大家畜部門 優秀賞・畜産局長賞

"計り"と"パソコン"により、
飛躍した肥育経営

宮崎県西都市 黒木輝也さん(肉用牛部門)

 黒木さんの経営も、きょう発表で強調されていたが、資金繰りと技術のまずさというか、それによって非常に経営が苦しくなって畜産特別資金の借入れをせざるを得ないところまで追い込まれ、黒木さんも畜産会のコンサルを受けて、飼料給与の改善、あるいはパソコンを活用した個体別の肥育成績の検討を行うことで、短期間に現在のすばらしい経営までもってきた事例である。
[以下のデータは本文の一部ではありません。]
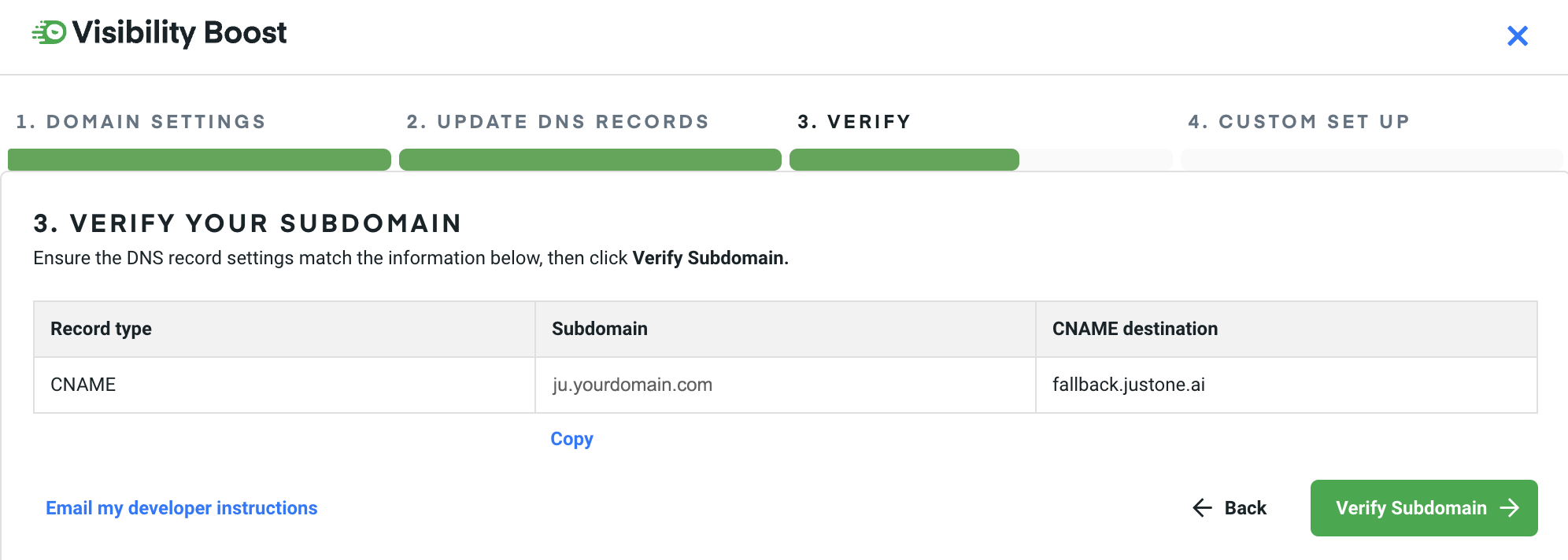Click the CNAME record type cell
Screen dimensions: 1568x560
(83, 385)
 特徴の幾つかをみると、肥育前期の粗飼料不足の指摘を受けて、これを改善するためにカッティングした稲ワラを毎日1袋・5kgずつ入れて、これを給与する。あるいは、畜舎内の改善にもいろいろな小さな工夫をやっている。ウオーターカップから水槽に切換えるとか、乾燥、換気に気をつける。あるいは、ビタミン投与等の技術を忠実に行っている。

 それから、皆さんパソコンを利用しているが、中でも黒木さんは平成5年から地域のJA西都パソコン情報クラブに加入し、ここでの学習を基本に肥育の管理ソフトを業者と開発している。この開発したソフトを使い、いろいろな分析をし、将来に向けての収支のシミュレーションをやるなど前向きなパソコン活用をしている。これは非常に評価していいのではないかと思う。

 また、畜産特別資金を借入れるというところまで追込まれた反省もあり、現在は経営成果としてでてきた経済余剰をモト牛導入資金の方に充当し、平成6年当時、自己資本率27%だったものが、平成11年には51%まで引上げている。経営改善の成果として、所得率で16.5%という成績である。枝肉でみると、四等級以上が82%というすばらしい成績を残している。